Un amigo que se ha cambiado de piso me cuenta que, por razones de espacio, ha aprovechado la mudanza para renunciar a su biblioteca (miles de volúmenes) personal. “Solo me he quedado los trescientos libros que releo habitualmente”. Si el prestigio de la lectura esconde síntomas de sobrevaloración no siempre justificada, el de la relectura es un misterio. Es cierto que la relectura tiene avaladores de renombre, como Vladimir Nabokov, que decía que los libros no se tenían que leer sino releerse. En el vestíbulo de un hotel de la Rambla, Jean-Claude Carrière, que leía compulsivamente, me contó una historia, no sé si propia o apócrifa: que había nacido en una casa sin libros y que su padre presumía de haber leído solo uno, Valentine de George Sand. Cuando le preguntaban si no estaba harto de releer siempre lo mismo, su padre respondía: “Este me gusta mucho, ¿por qué debería leer otro?”.

Quizá por inseguridad o por impaciencia, no suelo releer los libros que me han gustado mucho con la excepción de algunos poemas, artículos y cuentos, que actúan como corpus de inspiración permanente. Con las novelas y los ensayos, en cambio, temo que, con el ansia de repetir las satisfacciones que me provocó leerles, acabe escaldado y cayendo en las mórbidas decepciones del “no había para tanto”. A veces también me gustaría tener el autocontrol de los lectores expertos que, tras décadas de ejercicio, deciden ceñirse a la relectura, siempre satisfactoria, de algunos clásicos. Les atribuyo una erudición tan envidiable como inaccesible. Quizá para compensar, me mantengo en el nivel de la lectura por voracidad y acumulación. La idea es tan primaria que me da vergüenza admitirla: como me gusta mucho leer, interpreto que cuantos más libros me trague, mejor lector seré. Es un error.

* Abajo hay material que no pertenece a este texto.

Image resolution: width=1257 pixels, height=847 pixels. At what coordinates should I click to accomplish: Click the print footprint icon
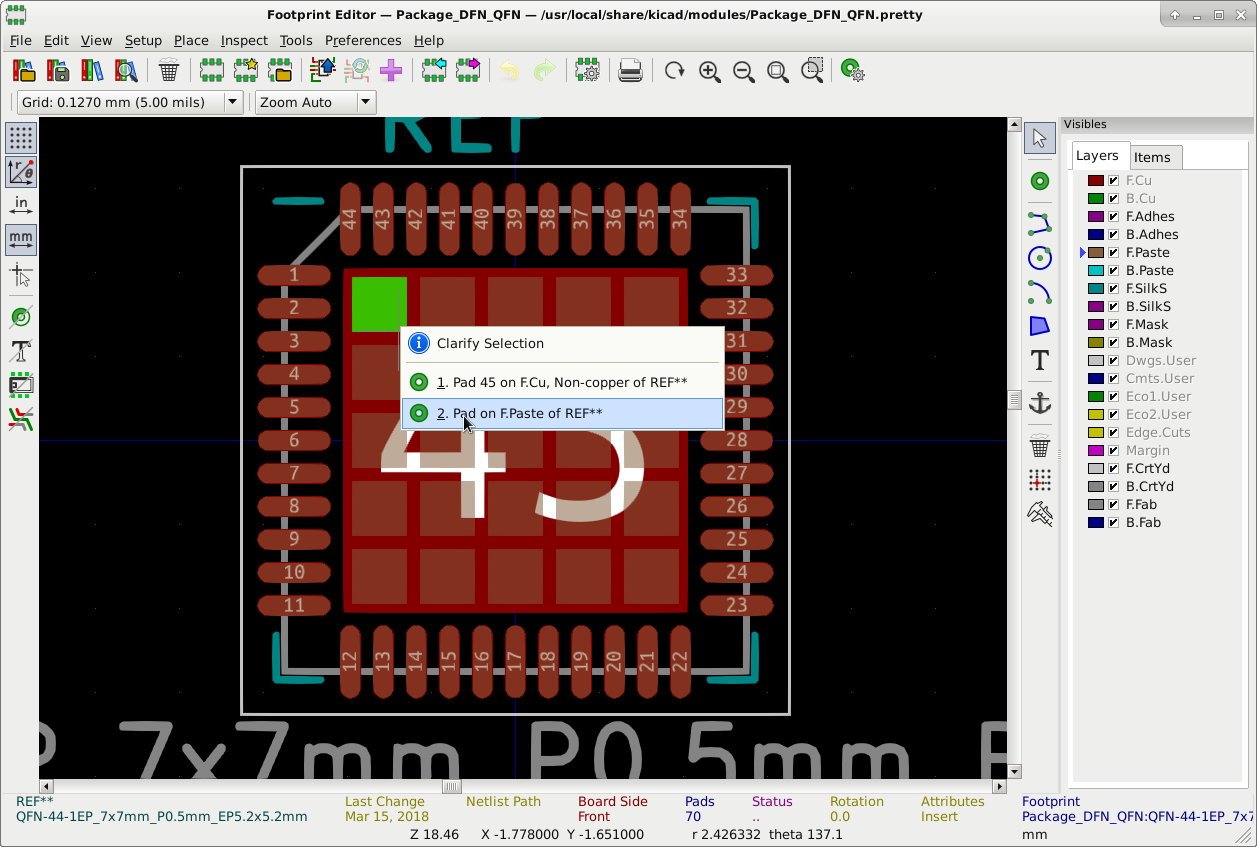point(630,71)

Como me gusta mucho leer, interpreto que cuantos más libros me trague, mejor lector seré

En el libro No soy un robot (Anagrama), Juan Villoro explica que tuvo un sueño: se presentaba ante un gurú que llevaba años buscando. A cada visitante, el gurú le permitía hacer una pregunta. Villoro preguntó: “Maestro, ¿para qué sirve leer?” Con una sonrisa, el sabio respondió: “Para leer menos”. Podría ser que releer fuera una manera de leer menos y, en consecuencia, de leer mejor. Villoro pertenece a la categoría de escritores inspiradores que consiguen provocarte un sentimiento de admiración y, al mismo tiempo, un recelo de envidia moderadamente malsana. La relectura bien entendida, pues, debería convertirse en un objetivo razonable, ya sea por razones de administración de espacio (como mi amigo) o como simple aspiración de madurez equilibrada. Claro que los expertos relectores también tienen sus problemas. Hace unos años, a mi querida Amélie Nothomb le preguntaron cuáles eran los libros que más veces había releído. La escritora respondió: “ La cartuja de Parma , que he releído sesenta y cuatro veces”. Repito: sesenta y cuatro veces.